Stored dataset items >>
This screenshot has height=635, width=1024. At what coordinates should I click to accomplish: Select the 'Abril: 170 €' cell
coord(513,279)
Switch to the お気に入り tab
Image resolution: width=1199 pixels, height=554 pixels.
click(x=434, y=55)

Assignment >> Copy the records above exactly, leaving nothing out.

Solution for this task >>
This screenshot has height=635, width=1024. At what coordinates should I click to accomplish: Select the 'Abril: 170 €' cell
coord(513,279)
Switch to the お気に入り tab
Image resolution: width=1199 pixels, height=554 pixels.
click(x=434, y=55)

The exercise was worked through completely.